Application of data mining techniques for avoiding underestimation of an event

  • Avijit Kumar Chaudhuri
  • Dr. Anirban Das
  • Dr. Deepankar Sinha
  • Dr. Dilip K. Banerjee


Medical records comprise varied data types; artificial intelligence and data-mining methods (DMTs) are useful to draw insights and patterns. Several scholars claim that there is no universal way of addressing diagnosis issues, and a mixed model is desirable to resolve these concerns.
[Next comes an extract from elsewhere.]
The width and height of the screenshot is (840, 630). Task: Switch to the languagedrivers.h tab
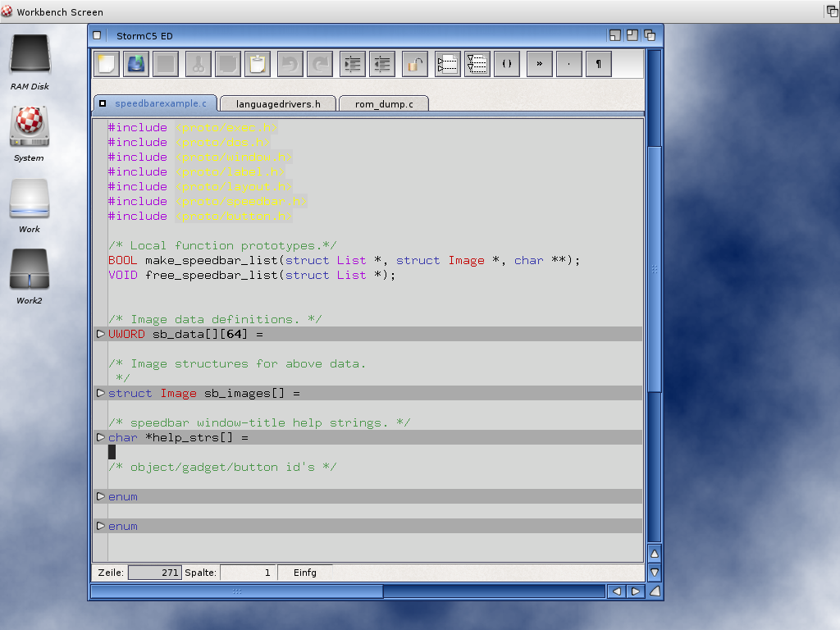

In this paper, the authors compare the proven approaches and propose a framework to integrate the findings from various techniques to evade Type 2 and Type 1 errors. The dataset chosen for this purpose includes medical data on HPV disease. Two sets of dataset – disease and treatment dataset and features found significant from ensemble method – the random forest were used and to predict the disease. The results show that traditional methods such as Logistic Regression(LR) performed better with features found significant using  Random Forest(RF). However, this approach fails when the dichotomy of data (i.e., disease or no disease) is not distinct. Decision Tree(DT) analysis shows consistent performance across all variants of the dataset chosen in this paper. The paper suggests an amalgamation of association rules and a prediction approach (with or without integration) that provides higher accuracy. 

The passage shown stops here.